If the data appears to suggest an increase in for example deaths from haemorrhagic stroke there would be a case for advising the at risk patients and their primary care physicians of this, as lifestyle or pharmacological interventions might reduce the risk of events. However such action would need to be considered in a multidisciplinary fashion, assessing the individuals best interest.

If new risks are identified, there could be a wish to publish summary results in academic literature. This would be important if there are findings which indicate that the cohort is at risk of illnesses which might be prevented or ameliorated if awareness were to be raised. These include lifestyle changes, monitoring, medication.

Historically where trends have been identified, anonymised data has been shared with appropriate researchers and led to publications.

Aggregate anonymised data with small numbers suppressed will be contained in all outputs.

Processing:

All organisations party to this agreement must comply with the Data Sharing Framework Contract requirements, including those regarding the use (and purposes of that use) by “Personnel” (as defined within the Data Sharing Framework Contract ie: employees, agents and contractors of the Data Recipient who may have access to that data). No new or further data will be provided under this version of the agreement.

A short term extension is in place as a pragmatic approach to enable legal retention of already disseminated data. This agreement allows retention of data, but not permission to otherwise process it.


Under a previous iteration of this Agreement, NHS Digital supplied mortality data from 1985 to March 2017.Identifiers supplied to NHS Digital to flag the cohort were NHS Number, date of birth and last known address, it is not expected any new individuals will be notified.

Under this agreement cancer diagnosis and cause of death in the cohort will be supplied and there is no planned flow of data from the Growth Hormone Therapy study.

Access to the data will be restricted to members of the research team employed by Great Ormond Street Hospital who are specifically assigned to work on this study. The data will be used exclusively for the purposes of the specified study and none of the patient identifiable data supplied by NHS digital to the data processor will be shared with others.
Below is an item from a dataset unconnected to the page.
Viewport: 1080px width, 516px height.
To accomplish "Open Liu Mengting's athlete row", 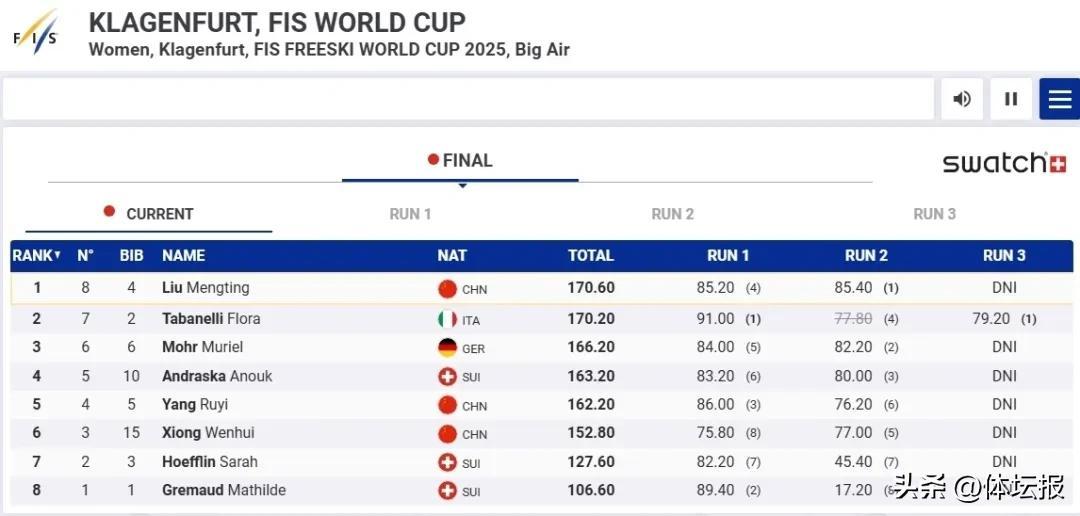I will coord(205,288).
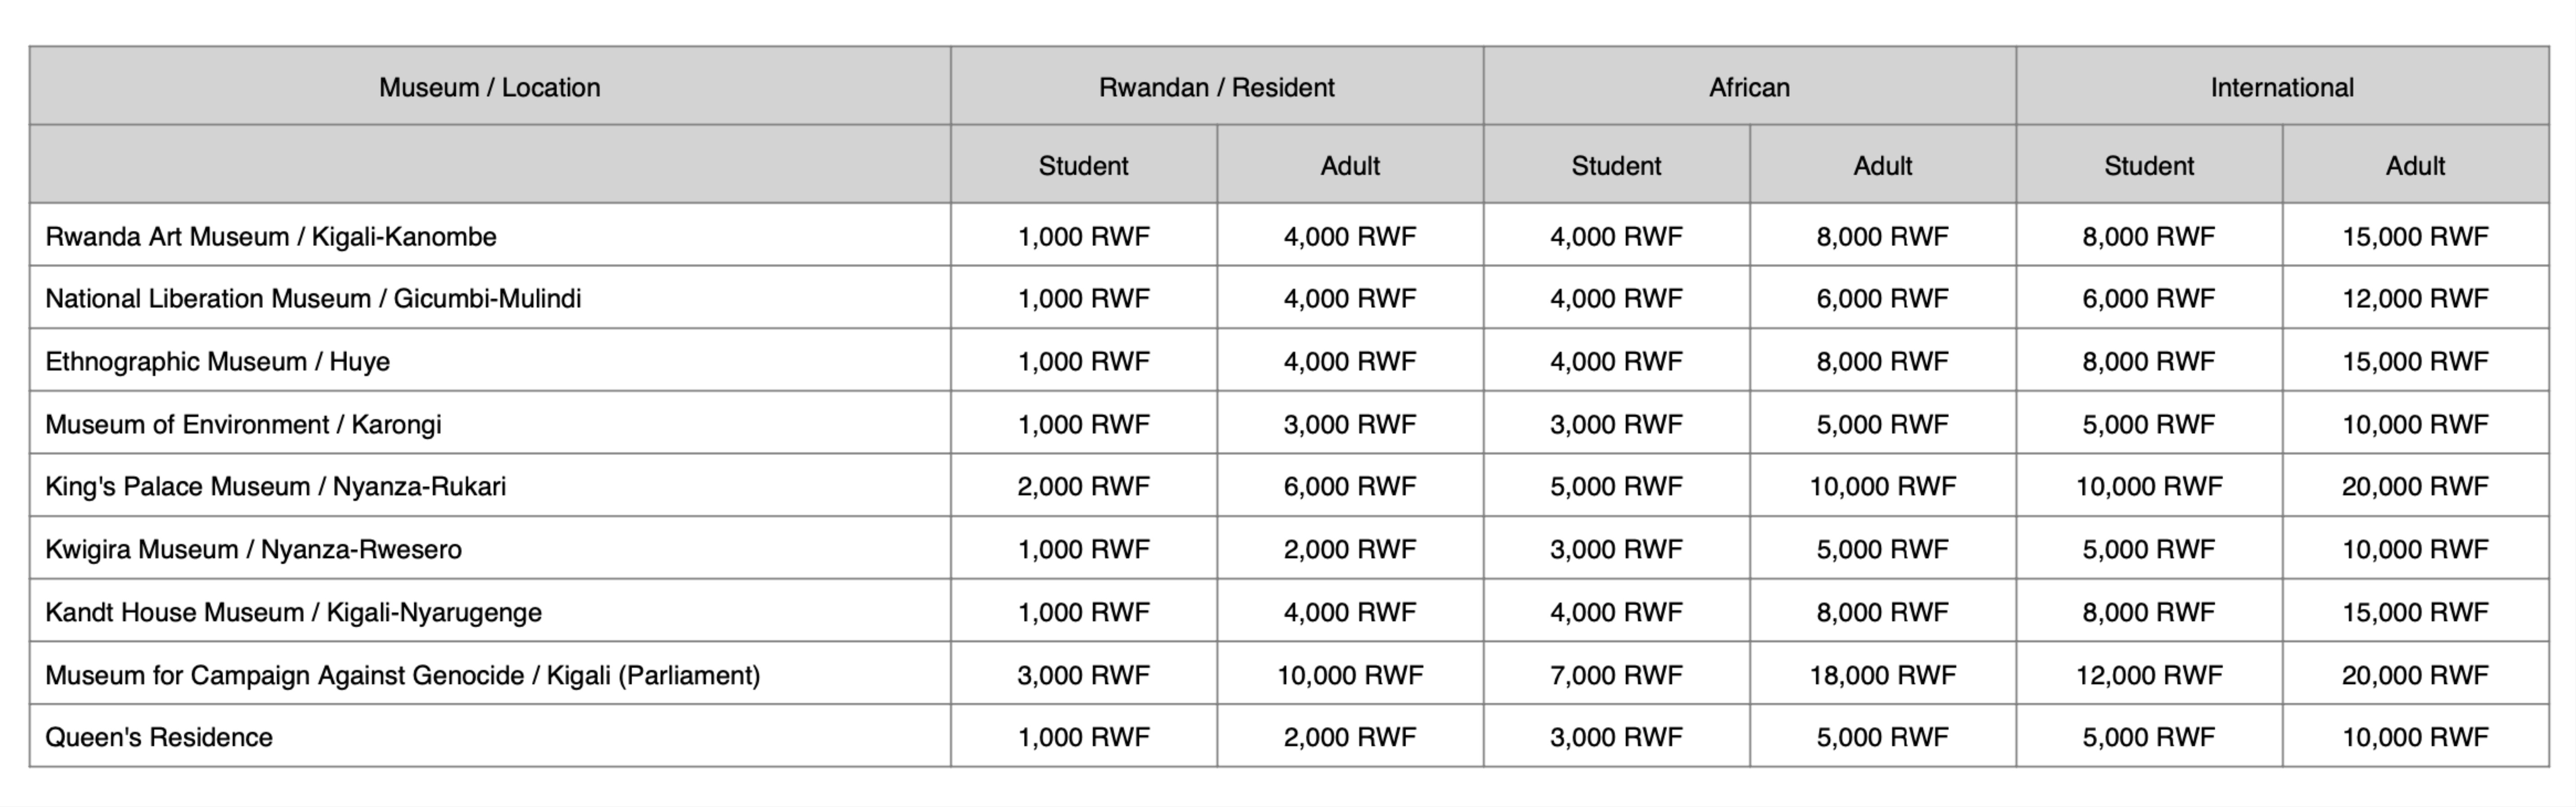
Task: Select the Queen's Residence row label
Action: tap(490, 737)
At the end of the study, the data will be safely held on a password protected and encrypted drive at Great Ormond Street Hospital, for further 5 years, and accessed only to answer questions arising from the publication and other publicity if required. This will be the subject of a new agreement with NHS Digital.

The data processor, lead for the study, maps the patient identifiable data to the individual records of the cohort. Only aggregated data is shared with other parties.

The data processor will enter the personal data received from NHS Digital relating to individuals into a secure database containing the personal information about the cohort. This data is required to track and ensure correct identification. Periodic analysis of the database provides aggregated anonymised outputs for PHE and DHSC, these reports are biannual, dated end of June to end of December each year. The regular NHS Digital updates are taken into the analysis each time.

The patients are already known and identified. No new patients will be identified.
The data processor is GOSH and is the only organisation with access to the data.

All data is stored secured on the GOSH computer network, password accessible to the data processor from within the hospital or using secure remote access.